Take a moment to dream about a new way of doing things … a new way of being in the world, if you like.

A lot of people say we can’t afford to switch from fossil fuels to renewables, that it will wreck the economy. I say we can’t afford not to. Climate change is already costing us $2 billion a year – and that’s only the loss of property due to flood and fire. The real costs to Canada include reductions in biodiversity, disrupted agriculture, scarcer water supplies, crumbling infrastructure, reduced fishing, accommodating more climate refugees. And those are much higher. Worldwide, the World Bank says climate change already costs over $500 billion a year.

The other great challenge we must address is economic inequality. I reject the idea that it’s just a matter of ‘affordability’ as the Conservatives and Liberals and mainstream media have dubbed it. When 10% of Canadians own more than half the nation’s wealth, and CEOs make 200 times what they pay their average employee, and nearly half of Canadians are $200 (or less) away from financial ruin, the problem is much deeper. The top 1% of Canadians see their incomes rise by nearly 9% a year as the incomes of the rest of us stagnate. In October this year the Sun Times reported that one in five families in Grey Bruce don’t have enough money for proper food. Economic inequality is now systemic.

For me, the way to think about the two big challenges facing us – inequality and the climate crisis – is not to think of them as separate. Rather, let’s think of them as two sides of the same coin. We can only halt greenhouse gas emissions by radically shifting our economy off fossil fuels and onto renewable sources of energy. This will be difficult. The major oil companies knew about global warming in the 1980s, but neither they nor successive governments did much about it. This tells me It will require a massive intervention by a truly progressive government determined to put resources to the problem.

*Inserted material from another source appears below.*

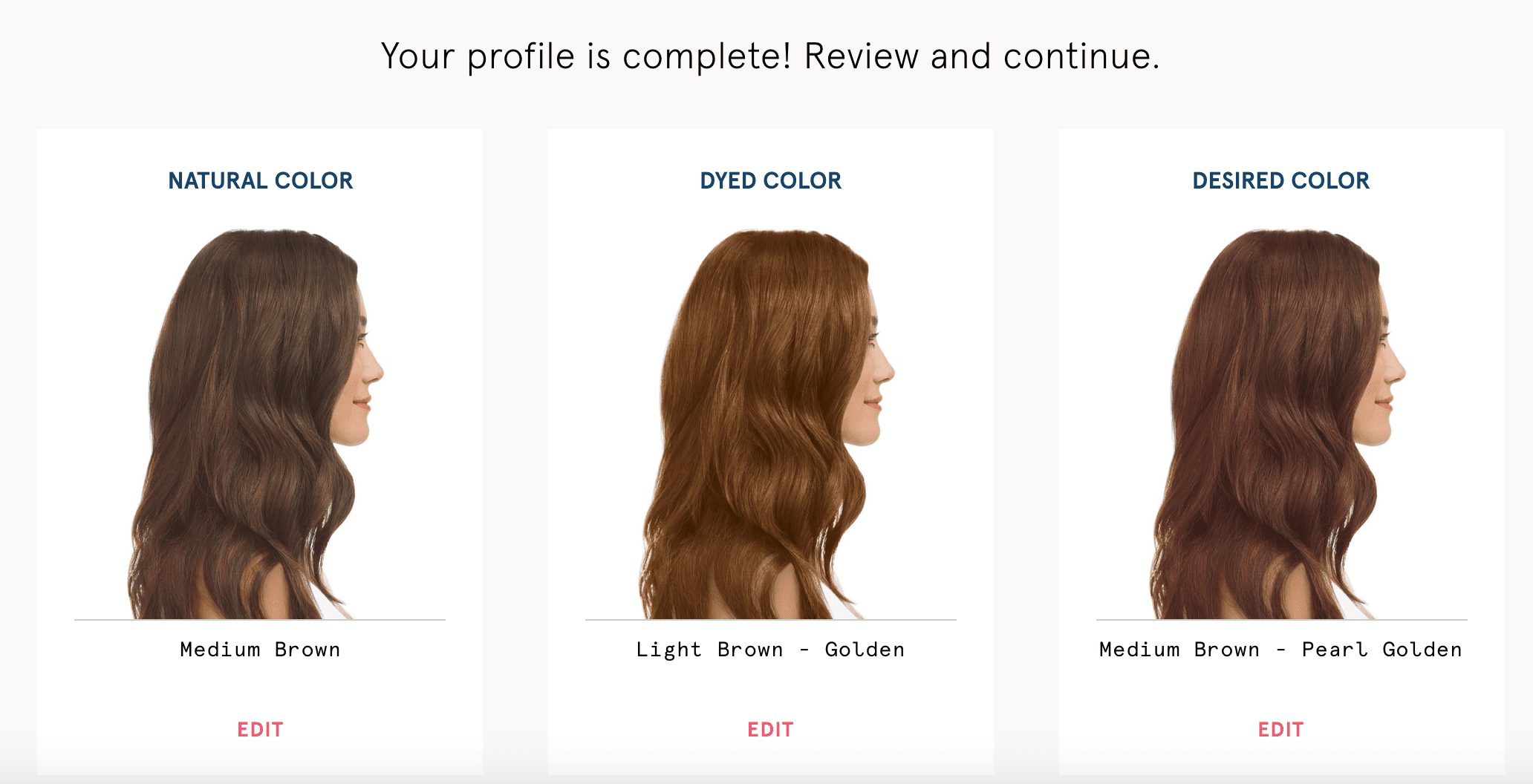
Task: Edit the Natural Color selection
Action: click(x=260, y=730)
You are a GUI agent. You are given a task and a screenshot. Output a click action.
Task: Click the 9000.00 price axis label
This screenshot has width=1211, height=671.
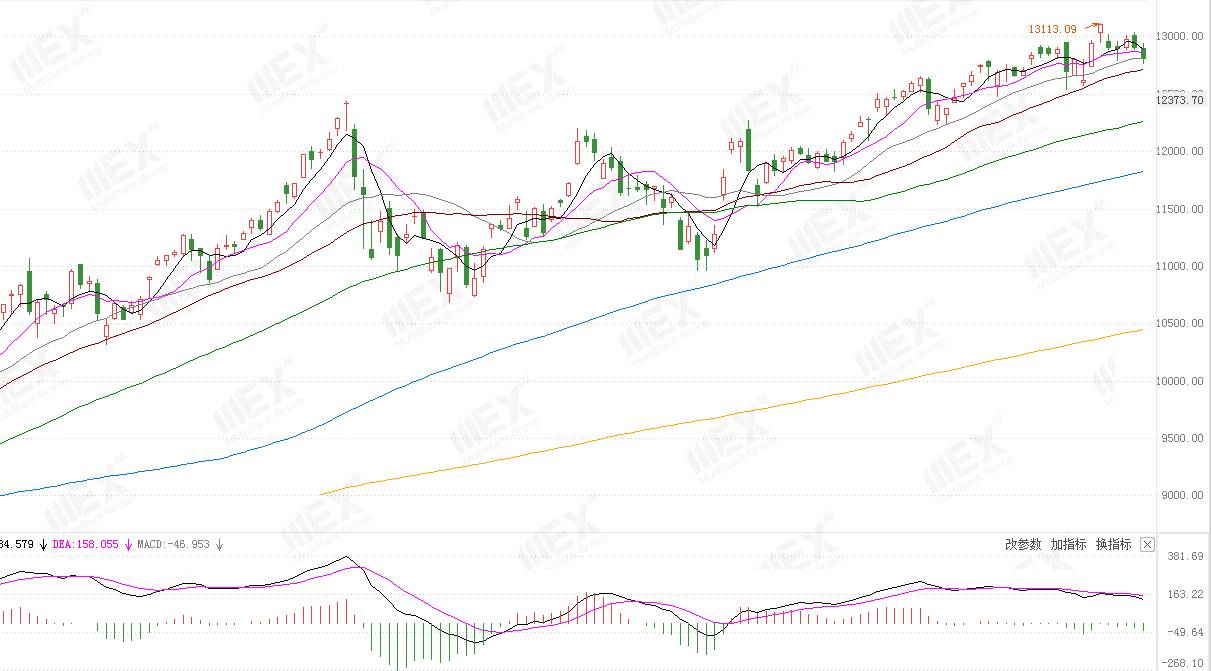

Rather than seeing the solution to the climate crisis being a drain on the economy, I urge you to see it as the best opportunity to gain a more equitable society. Old jobs will disappear, but new jobs will be created in the shift to a renewable economy. The Global Commission on Adaptation estimates a $2 trillion investment in mitigating the effects of climate change will yield $7 trillion in benefits.

The NDP will shift the tax burden from the average Canadian family to the wealthy and to corporations – where it used to be back in the so-called ‘Golden Age’ of capitalism in 1950s and 1960s. We can raise $70 billion over 10 years with a small, 1% wealth tax on the assets of those earning over $20 million a year.

We can raise more by closing tax loopholes. Revenue Canada reports that some $10 billion in assessed corporate taxes are owed to Canadians. We can raise more by shutting down tax havens. Another $3 billion in taxes owed are MIA, stashed in overseas tax shelters.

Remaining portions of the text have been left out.